Below are the records; copy each line in which "sidebar" can be found.

---------- PROVIDED DATA

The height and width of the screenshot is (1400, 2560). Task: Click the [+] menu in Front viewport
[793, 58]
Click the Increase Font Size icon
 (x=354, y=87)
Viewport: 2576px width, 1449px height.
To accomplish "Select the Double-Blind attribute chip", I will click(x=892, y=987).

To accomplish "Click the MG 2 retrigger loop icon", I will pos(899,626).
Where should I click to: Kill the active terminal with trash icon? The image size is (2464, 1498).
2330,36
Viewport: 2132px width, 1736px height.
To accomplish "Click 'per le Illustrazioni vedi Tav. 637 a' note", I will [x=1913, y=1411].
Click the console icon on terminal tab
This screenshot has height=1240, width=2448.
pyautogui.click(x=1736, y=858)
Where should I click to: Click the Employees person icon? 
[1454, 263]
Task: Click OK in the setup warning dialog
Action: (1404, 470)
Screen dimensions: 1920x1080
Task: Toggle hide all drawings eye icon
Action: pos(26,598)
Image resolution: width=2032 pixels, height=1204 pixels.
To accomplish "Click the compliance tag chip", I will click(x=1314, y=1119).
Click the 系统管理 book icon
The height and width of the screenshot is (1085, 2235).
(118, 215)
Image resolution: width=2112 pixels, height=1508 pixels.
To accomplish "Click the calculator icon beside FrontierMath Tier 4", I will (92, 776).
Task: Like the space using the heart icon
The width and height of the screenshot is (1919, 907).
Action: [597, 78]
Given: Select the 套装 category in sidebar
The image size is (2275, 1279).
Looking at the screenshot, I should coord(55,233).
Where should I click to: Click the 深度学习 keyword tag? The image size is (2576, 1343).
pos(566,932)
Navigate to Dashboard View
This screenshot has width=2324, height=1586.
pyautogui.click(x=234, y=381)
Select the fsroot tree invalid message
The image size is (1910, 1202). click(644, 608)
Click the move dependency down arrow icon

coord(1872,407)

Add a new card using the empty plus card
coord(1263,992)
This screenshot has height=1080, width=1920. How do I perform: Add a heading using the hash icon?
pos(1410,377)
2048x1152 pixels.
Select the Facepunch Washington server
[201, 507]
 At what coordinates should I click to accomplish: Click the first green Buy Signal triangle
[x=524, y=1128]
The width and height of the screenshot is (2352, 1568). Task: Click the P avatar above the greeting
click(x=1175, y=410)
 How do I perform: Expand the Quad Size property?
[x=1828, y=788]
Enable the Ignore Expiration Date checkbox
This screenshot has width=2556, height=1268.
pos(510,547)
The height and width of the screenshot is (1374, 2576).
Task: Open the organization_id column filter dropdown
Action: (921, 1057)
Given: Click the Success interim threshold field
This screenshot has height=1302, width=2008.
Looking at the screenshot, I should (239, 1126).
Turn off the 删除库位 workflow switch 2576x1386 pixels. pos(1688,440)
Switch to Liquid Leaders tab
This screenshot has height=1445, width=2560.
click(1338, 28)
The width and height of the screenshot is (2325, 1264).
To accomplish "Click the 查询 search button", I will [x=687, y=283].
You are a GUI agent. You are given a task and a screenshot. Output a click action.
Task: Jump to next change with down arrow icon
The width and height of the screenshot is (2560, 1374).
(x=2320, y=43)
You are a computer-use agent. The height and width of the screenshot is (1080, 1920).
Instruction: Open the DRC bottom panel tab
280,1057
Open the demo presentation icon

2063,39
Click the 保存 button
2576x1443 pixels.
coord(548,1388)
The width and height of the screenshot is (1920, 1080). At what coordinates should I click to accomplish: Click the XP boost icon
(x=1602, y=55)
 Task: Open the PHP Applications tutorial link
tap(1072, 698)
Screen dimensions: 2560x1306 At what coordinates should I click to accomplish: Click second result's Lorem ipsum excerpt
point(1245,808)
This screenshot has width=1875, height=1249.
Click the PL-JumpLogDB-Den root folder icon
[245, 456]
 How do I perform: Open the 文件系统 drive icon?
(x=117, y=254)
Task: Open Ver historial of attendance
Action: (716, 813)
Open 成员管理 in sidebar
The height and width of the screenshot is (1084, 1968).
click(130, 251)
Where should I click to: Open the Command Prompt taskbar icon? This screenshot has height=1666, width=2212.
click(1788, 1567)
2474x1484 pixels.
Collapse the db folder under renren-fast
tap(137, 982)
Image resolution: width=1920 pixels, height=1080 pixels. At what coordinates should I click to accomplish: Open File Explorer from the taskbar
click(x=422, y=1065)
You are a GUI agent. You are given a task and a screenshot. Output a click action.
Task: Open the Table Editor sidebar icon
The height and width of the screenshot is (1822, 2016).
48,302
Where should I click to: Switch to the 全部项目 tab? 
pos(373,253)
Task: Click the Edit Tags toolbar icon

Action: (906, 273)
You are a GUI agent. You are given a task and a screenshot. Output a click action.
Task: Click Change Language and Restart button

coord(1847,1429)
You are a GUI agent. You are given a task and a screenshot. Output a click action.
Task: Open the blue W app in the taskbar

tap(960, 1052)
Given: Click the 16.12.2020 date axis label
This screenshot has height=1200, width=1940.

--------------------

» **WRITTEN SOLUTION**
Given: Select the 套装 category in sidebar
Open 成员管理 in sidebar
Task: Open the Table Editor sidebar icon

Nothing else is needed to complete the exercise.